My beautiful old house comes with a laundry list of issues down to its bones and (thanks to living with a grown man and big dogs) nothing that gets cleaned ever stays that way for long. So what began as a way to make my own American dream steadily turned into a never-ending list of chores that were mere pebbles in a landslide.

This frustration combined with my meager paychecks led to a perpetual melancholy, a feeling that I wasn’t contributing, that I wasn’t keeping my end of the deal, that only a few months in and I was already a failure as a wife.

It didn’t help that I had barely seen my new husband since the honeymoon.

His job kept him away most of the time, and his few hours at home were spent either asleep or on the phone putting out fires. His coworkers were also most of his friends, and naturally were always welcome at the house, an invitation that was fulfilled almost all the time. The restaurant itself felt like a living thing that was completely consuming our lives. I jokingly called it his mistress, but it was more like a monstrous baby — always hungry, always crying, never sleeping, never satisfied.

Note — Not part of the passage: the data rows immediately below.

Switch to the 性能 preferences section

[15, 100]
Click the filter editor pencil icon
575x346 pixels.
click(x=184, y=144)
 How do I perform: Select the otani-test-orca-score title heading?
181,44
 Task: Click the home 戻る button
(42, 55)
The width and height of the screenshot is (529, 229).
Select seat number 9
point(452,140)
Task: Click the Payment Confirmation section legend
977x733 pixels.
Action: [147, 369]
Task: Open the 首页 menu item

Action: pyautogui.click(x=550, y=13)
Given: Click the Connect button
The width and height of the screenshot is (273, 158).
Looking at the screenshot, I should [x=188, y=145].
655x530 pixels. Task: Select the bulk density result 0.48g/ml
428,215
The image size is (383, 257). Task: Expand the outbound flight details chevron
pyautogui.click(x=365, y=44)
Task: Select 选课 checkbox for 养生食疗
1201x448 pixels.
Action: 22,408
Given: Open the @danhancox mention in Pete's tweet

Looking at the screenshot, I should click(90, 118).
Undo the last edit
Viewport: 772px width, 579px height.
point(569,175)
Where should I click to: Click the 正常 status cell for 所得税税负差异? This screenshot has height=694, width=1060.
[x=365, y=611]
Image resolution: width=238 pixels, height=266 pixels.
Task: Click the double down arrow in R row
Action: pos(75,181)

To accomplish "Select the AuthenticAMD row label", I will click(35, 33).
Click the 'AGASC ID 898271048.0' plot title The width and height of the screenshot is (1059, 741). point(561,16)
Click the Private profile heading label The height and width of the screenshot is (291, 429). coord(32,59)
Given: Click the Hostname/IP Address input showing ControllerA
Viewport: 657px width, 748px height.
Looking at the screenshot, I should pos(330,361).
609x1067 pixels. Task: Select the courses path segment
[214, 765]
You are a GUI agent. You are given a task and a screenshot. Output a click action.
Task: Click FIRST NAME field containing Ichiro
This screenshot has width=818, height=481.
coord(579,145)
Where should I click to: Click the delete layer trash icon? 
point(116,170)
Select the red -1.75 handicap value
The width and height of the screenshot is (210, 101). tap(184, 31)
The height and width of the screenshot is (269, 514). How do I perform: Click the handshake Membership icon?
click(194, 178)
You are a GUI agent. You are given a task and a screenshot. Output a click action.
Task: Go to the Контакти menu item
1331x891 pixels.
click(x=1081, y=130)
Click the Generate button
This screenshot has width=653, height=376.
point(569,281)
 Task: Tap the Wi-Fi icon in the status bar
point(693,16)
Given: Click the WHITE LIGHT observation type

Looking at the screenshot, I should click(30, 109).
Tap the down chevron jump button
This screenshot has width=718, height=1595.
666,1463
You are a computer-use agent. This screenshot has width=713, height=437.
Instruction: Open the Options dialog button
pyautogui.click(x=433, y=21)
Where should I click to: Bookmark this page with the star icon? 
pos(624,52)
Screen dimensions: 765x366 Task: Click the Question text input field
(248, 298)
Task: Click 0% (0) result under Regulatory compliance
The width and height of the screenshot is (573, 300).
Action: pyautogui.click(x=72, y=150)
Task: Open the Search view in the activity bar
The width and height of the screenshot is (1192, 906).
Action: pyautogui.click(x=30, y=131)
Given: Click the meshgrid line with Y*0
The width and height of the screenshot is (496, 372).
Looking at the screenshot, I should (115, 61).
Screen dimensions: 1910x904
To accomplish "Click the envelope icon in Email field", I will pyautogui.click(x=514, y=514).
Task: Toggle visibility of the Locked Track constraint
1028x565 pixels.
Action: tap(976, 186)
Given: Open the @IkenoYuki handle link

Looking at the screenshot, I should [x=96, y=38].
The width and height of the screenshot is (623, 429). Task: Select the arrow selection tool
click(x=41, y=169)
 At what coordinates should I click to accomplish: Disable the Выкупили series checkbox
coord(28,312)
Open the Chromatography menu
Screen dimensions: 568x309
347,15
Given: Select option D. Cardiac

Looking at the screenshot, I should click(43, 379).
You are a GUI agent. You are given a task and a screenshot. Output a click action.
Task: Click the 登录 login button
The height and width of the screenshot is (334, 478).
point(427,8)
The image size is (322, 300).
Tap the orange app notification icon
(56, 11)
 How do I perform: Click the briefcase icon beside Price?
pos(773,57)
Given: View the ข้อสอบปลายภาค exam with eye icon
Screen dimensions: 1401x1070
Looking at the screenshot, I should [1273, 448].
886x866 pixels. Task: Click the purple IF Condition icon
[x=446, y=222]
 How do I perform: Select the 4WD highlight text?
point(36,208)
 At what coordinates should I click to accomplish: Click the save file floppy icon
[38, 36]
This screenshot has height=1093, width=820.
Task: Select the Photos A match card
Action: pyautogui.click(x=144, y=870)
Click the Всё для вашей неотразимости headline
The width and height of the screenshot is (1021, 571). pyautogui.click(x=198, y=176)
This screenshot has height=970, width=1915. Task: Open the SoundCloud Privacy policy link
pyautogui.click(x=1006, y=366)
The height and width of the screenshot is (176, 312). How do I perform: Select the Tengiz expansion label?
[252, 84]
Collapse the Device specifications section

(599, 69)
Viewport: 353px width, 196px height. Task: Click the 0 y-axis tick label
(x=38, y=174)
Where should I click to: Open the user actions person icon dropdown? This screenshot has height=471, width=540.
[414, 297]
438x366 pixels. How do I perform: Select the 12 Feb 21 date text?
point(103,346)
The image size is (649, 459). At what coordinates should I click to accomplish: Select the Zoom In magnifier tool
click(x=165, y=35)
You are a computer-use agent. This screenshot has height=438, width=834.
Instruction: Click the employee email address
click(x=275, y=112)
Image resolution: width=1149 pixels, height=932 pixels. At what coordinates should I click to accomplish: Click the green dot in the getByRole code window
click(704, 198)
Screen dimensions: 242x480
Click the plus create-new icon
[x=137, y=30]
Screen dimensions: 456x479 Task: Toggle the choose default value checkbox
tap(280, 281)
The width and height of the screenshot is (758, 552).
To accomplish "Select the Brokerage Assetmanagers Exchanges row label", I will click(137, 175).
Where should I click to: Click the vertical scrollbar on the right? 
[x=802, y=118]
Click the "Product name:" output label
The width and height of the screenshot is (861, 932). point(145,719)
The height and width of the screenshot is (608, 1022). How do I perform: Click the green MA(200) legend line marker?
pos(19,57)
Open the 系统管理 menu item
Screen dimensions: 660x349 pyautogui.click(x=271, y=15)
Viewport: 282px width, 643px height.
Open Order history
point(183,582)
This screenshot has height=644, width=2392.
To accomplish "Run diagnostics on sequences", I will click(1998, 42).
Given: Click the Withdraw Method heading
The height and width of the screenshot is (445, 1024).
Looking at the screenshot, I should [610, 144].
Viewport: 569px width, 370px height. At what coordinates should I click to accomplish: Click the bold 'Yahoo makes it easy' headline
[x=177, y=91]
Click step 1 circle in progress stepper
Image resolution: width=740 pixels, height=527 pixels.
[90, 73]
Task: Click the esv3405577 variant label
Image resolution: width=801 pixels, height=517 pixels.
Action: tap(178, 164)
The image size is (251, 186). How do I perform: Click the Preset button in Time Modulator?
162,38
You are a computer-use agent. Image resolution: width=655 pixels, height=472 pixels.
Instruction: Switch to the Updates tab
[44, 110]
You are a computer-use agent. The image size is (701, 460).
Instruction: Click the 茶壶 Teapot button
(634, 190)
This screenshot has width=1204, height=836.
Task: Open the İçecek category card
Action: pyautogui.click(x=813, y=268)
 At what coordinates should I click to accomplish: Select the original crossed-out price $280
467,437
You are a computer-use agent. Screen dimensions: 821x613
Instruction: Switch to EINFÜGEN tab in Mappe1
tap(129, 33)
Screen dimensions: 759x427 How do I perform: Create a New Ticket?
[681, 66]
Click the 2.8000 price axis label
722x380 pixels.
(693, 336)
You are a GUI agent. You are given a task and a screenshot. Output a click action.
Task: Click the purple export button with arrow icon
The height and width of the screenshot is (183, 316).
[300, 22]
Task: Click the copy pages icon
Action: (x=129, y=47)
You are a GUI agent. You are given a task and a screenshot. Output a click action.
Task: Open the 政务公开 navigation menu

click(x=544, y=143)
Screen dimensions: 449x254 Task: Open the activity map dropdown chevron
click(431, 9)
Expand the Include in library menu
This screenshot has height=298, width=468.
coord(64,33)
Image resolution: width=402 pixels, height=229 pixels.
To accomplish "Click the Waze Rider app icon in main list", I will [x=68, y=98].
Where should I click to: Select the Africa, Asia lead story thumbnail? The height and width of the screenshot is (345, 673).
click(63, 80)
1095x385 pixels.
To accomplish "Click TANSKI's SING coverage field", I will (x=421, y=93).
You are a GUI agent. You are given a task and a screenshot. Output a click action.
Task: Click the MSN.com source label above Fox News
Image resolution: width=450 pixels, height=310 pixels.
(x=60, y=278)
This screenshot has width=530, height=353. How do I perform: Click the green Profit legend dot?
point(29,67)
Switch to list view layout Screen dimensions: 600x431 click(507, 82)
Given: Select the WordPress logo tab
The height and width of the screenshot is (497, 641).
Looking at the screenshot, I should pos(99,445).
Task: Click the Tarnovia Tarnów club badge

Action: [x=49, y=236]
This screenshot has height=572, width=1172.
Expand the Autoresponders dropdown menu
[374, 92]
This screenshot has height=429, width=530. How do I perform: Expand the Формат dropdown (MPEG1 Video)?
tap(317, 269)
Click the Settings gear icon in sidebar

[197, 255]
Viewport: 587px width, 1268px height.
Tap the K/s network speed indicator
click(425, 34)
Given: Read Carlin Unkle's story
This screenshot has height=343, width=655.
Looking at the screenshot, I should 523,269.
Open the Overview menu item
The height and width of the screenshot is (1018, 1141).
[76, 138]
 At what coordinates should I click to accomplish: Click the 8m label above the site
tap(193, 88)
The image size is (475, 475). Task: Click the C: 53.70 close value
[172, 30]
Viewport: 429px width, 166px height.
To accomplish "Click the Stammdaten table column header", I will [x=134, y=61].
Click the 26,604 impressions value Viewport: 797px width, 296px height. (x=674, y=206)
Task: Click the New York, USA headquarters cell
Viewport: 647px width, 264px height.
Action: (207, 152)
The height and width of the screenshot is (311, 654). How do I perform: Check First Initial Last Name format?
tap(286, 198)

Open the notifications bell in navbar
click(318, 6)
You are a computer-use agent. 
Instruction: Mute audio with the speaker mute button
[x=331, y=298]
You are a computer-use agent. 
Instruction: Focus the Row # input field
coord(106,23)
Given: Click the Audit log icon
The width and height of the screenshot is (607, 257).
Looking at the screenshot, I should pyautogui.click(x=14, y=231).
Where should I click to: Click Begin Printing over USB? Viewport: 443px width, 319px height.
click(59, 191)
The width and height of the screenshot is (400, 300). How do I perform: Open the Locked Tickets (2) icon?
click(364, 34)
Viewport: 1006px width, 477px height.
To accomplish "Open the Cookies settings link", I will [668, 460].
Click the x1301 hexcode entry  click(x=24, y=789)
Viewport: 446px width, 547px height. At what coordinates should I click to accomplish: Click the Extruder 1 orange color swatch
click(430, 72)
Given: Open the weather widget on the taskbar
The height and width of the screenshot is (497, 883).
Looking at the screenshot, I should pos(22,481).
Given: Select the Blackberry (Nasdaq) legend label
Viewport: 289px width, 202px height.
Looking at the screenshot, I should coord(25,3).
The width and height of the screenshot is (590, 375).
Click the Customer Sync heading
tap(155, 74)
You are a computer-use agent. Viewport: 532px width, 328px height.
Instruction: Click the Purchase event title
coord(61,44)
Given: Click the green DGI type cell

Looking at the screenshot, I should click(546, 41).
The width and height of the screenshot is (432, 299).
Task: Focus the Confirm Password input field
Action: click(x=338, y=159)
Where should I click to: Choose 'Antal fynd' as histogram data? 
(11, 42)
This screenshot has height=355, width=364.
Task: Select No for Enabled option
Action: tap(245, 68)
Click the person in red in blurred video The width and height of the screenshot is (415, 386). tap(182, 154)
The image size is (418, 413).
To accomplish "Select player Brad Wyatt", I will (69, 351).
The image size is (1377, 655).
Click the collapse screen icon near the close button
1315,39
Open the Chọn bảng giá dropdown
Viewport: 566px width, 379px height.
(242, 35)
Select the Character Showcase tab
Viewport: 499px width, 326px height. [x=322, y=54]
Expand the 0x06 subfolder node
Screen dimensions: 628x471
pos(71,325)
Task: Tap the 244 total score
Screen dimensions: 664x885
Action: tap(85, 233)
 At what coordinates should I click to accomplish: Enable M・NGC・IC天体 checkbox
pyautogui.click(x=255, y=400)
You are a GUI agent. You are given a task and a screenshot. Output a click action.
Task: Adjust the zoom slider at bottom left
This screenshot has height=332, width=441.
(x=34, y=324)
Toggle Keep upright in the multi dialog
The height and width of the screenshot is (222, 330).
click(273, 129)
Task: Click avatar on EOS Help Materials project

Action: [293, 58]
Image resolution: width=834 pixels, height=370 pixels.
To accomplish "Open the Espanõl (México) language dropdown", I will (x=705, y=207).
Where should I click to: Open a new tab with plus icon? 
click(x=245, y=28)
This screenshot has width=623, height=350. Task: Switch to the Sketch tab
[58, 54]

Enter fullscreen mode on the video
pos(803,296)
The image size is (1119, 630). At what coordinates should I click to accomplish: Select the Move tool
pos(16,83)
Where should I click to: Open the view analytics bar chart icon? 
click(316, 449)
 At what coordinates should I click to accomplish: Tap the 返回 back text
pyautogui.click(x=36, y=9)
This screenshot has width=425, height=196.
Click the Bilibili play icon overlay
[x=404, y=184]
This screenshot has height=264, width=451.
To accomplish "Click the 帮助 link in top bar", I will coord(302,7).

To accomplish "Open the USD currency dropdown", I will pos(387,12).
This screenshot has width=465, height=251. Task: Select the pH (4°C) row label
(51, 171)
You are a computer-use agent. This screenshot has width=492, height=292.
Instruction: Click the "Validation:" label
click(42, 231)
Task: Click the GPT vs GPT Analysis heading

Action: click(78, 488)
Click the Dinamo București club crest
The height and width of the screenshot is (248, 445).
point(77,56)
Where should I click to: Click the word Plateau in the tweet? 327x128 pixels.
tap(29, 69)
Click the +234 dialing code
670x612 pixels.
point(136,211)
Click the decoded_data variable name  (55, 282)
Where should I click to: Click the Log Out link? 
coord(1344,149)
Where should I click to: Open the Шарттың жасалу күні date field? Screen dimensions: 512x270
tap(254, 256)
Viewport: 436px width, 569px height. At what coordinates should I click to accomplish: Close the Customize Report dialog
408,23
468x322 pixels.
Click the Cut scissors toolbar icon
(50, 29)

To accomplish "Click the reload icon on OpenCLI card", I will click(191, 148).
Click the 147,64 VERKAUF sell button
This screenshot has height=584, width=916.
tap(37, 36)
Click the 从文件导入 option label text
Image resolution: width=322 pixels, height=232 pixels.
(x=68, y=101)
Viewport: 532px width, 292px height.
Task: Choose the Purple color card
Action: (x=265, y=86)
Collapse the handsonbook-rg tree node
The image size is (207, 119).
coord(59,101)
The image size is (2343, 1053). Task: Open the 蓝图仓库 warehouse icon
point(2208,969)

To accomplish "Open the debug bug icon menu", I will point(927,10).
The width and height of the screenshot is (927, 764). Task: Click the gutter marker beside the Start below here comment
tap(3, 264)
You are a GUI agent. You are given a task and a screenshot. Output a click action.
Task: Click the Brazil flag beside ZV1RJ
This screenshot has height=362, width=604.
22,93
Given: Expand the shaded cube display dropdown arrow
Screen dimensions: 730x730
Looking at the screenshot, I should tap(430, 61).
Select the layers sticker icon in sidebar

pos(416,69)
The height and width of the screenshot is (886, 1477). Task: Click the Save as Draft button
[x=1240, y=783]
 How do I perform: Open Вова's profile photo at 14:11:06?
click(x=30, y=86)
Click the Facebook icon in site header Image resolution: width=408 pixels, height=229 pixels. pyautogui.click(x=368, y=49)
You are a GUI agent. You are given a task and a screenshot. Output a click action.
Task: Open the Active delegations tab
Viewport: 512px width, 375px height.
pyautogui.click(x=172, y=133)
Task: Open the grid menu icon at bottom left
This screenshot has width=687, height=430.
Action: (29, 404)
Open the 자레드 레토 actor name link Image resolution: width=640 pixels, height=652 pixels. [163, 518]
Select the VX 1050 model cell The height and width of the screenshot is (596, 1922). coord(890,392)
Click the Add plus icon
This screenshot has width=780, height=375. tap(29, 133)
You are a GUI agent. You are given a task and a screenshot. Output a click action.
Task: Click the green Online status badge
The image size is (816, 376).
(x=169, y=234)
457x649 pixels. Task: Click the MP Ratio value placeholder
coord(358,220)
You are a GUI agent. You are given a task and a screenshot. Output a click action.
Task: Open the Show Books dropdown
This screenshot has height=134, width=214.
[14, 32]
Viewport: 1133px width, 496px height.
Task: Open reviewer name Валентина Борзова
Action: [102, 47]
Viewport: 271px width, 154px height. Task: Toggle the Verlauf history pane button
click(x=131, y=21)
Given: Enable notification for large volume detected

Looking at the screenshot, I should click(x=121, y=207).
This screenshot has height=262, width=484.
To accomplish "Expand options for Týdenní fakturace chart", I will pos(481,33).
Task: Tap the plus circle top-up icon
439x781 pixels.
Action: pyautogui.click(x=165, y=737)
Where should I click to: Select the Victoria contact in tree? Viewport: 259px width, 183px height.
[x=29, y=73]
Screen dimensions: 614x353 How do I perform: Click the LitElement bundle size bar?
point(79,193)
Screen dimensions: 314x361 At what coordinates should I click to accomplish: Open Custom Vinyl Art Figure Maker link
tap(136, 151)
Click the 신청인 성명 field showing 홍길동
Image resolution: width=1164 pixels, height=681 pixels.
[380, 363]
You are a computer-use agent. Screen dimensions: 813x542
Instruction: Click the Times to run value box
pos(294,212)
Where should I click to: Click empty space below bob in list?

My husband had a whole other life going on, living most of his days in a world where I barely existed, and bringing the job home with him whether in a ringing phone or a loud entourage didn’t make me feel any more a part of it. His job had always demanded a lot of his attention, but somehow I had convinced myself that once we were married, things would change.

I had hoped that the job would suddenly recognize and respect that his wife was waiting at home, and loosen its grip on him. But the monster baby never sleeps, and when that reality finally settled in, it left me feeling, in a word, fragile.

So then one night I sat down and watched mother! alone in the dark and had a two-hour panic attack.

I’ll admit that in most cases, I am that contrarian, artsy fartsy asshole that will jump in to defend a misunderstood and underappreciated film with my trusty English degree cocked and ready to fire.

But mother! is a little different, because this is one of those times that my own personal reaction to the images on screen resonated far deeper than any literary analysis could achieve (said the writer after prattling on with 2000 words of analysis).

This is the sort of horror movie that leaves you so thoroughly shaken that you feel hollow as the credits roll. The only response is silence. You would weep, but you feel too empty to produce tears. You would scream, but it seems too much and too little to express. It’s one thing for a movie to strike you with a message or a moral — it’s entirely another for it to take your most mundane secret worries and crank them up to unspeakable new extremes.

I’ve seen plenty of horror movies that successfully spooked me, but mother! tore me to fucking pieces.